The Longhorns’ trip to the Bahamas this week will be just another trip to a foreign country to play basketball for most.
But for junior forward Shaquille Cleare, the Battle 4 Atlantis offers a chance for him to impress family and childhood friends.
“It’s going to be a pretty cool atmosphere,” Cleare said.
Cleare grew up in Nassau — a short drive over a ship channel from the tournament’s location in Paradise Island — and moved to Houston to play high school basketball at The Village School. He averaged 26.5 points and 10 blocks in his senior season while playing alongside Texas junior guard Isaiah Taylor.
Cleare committed to Maryland but found playing time difficult to come by. He averaged just 3 points and 2.5 rebounds per game in 13 minutes during his sophomore season.
Eventually, Cleare decided to transfer back to Texas, closer to some of his family in Houston.
“I blame no one at Maryland,” Cleare said. “I just wanted to come to Texas.”
Cleare sat out last season, per NCAA transfer rules. Now, finding his spot on the floor is proving to be difficult.
In the first two games of the season, Cleare’s numbers haven’t impressed. He’s averaging two points a game, though he grabbed six rebounds in the season opener against Washington.
Cleare is still shaking off rust after sitting out a full season. The Washington game was his first time playing with the team in a game-like environment.

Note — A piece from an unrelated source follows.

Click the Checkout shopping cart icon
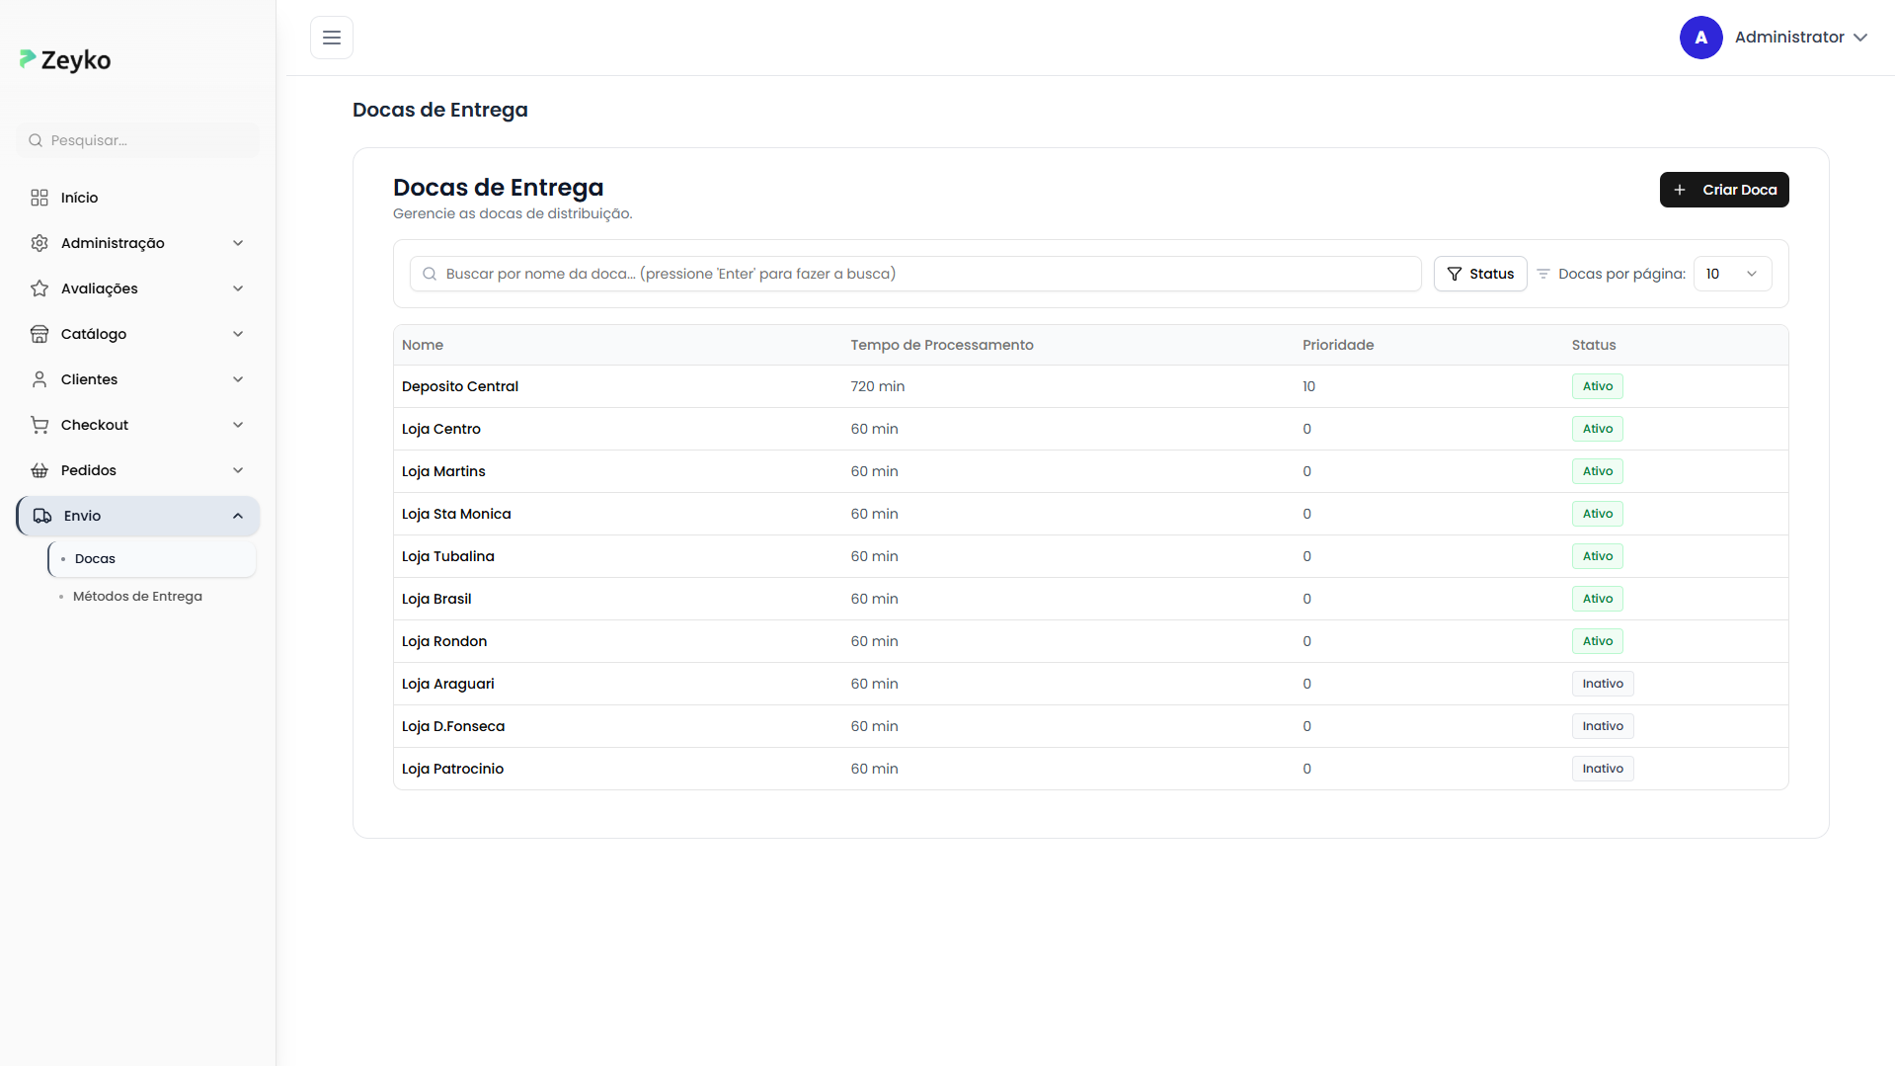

Head coach Shaka Smart said the most important key to Cleare’s growth is time on the court.
“He went a long, long time without playing in a game,” Smart said. “Now he’s on the court, and he’s done some good things. He’s just got to keep getting better at playing with energy and motor.”
Returning to the Bahamas and playing three games in three days might be just the boost Cleare needs. This won’t be his first time traveling to his home country in a competitive environment — Maryland played an exhibition tour in the country in 2013 — but it will be his first time getting extensive playing time.

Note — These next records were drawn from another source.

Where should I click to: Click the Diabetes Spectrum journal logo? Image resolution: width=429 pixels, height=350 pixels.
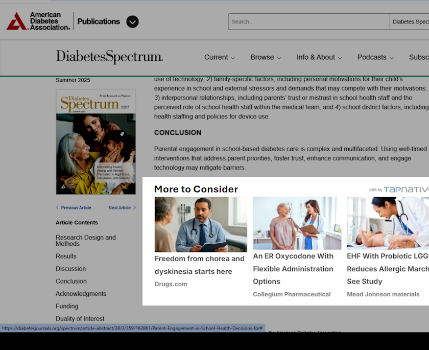tap(109, 57)
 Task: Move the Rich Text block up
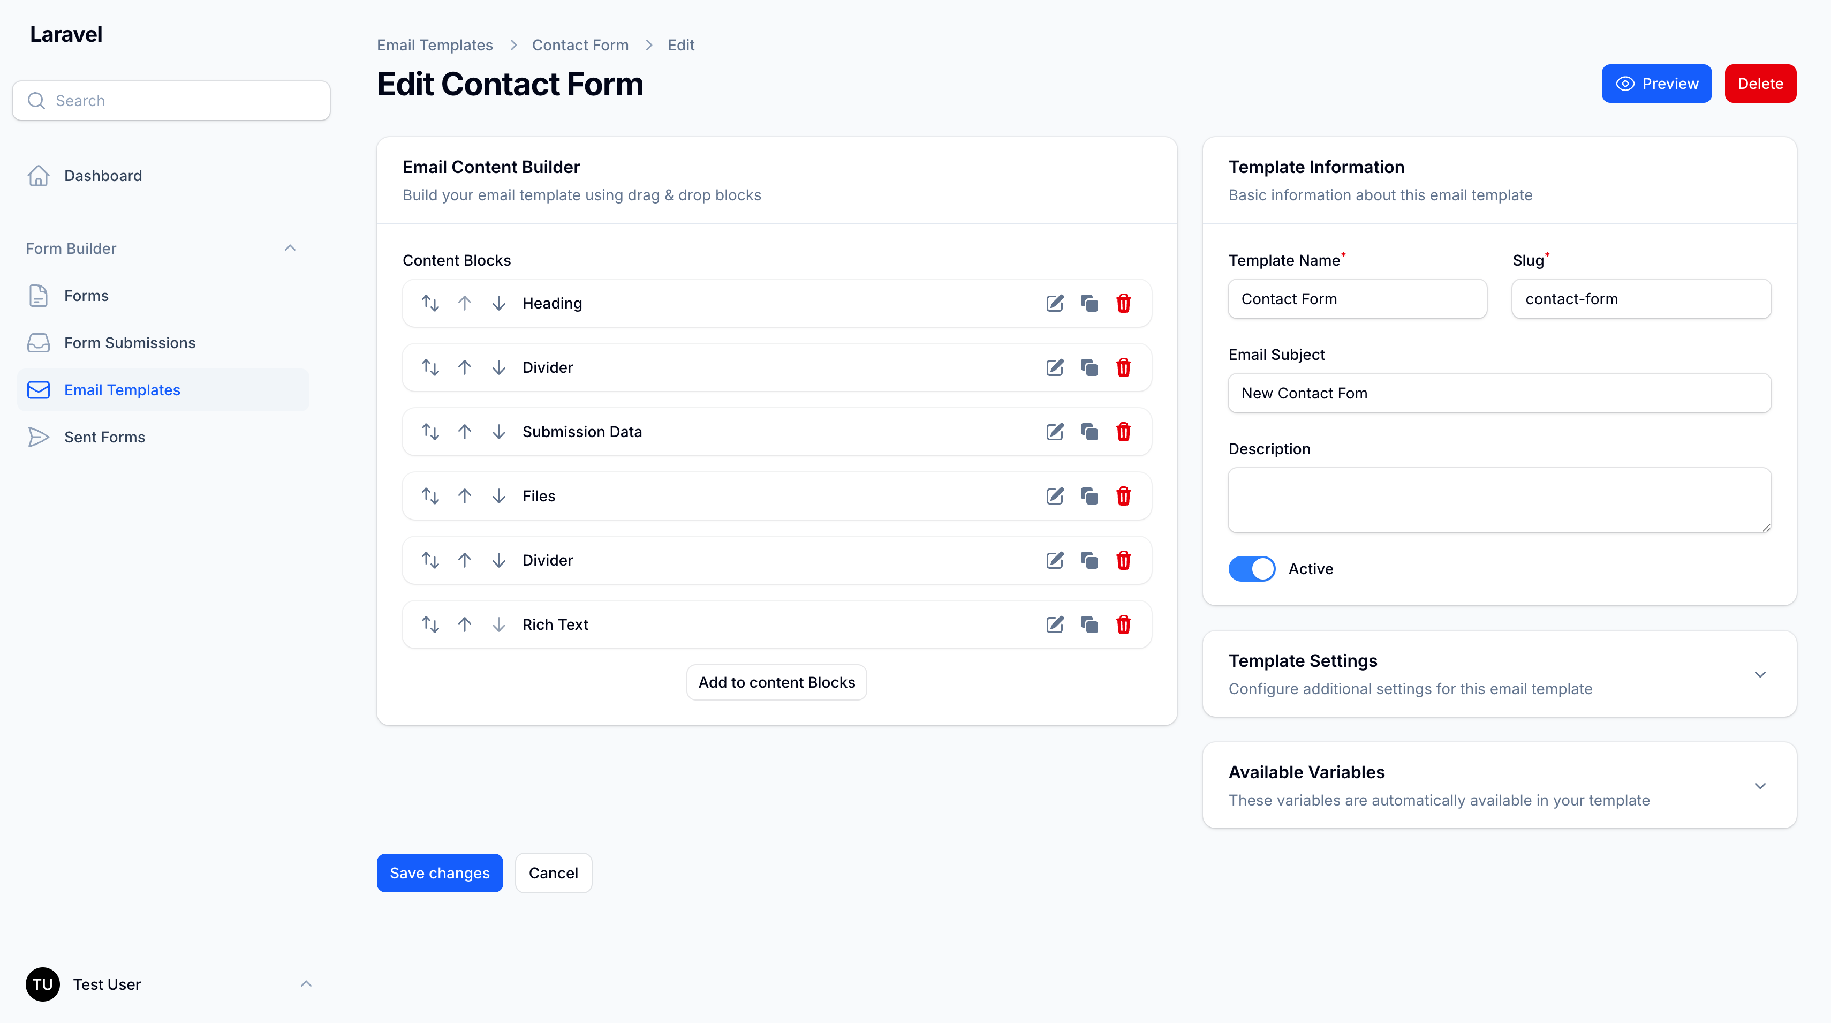464,624
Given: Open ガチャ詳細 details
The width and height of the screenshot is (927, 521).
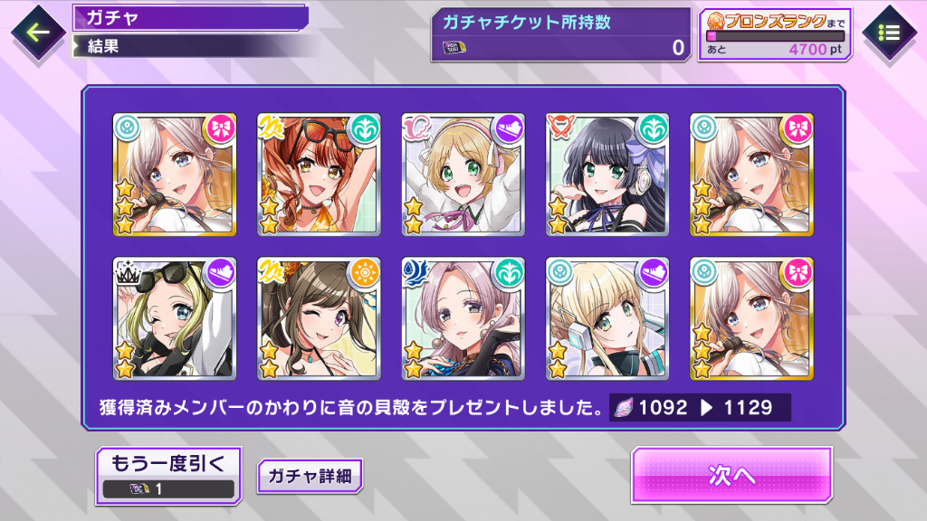Looking at the screenshot, I should click(311, 476).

When he does step onto the court, Cleare expects noise to erupt in the Imperial Arena.
“I don’t know how many tickets I’m going to get,” Cleare said. “But the people who don’t get tickets — they’ll find a way into that arena.”
Cleare said he’s not planning on showing his teammates around the country, but senior forward Connor Lammert said Cleare is excited to be home.
“That’s all he’s been talking about,” Lammert said. “He can’t wait to show us his home country.”
Cleare says personal tours aren’t his focus.
“It’s not a vacation trip,” Cleare said. “It’s a business trip.”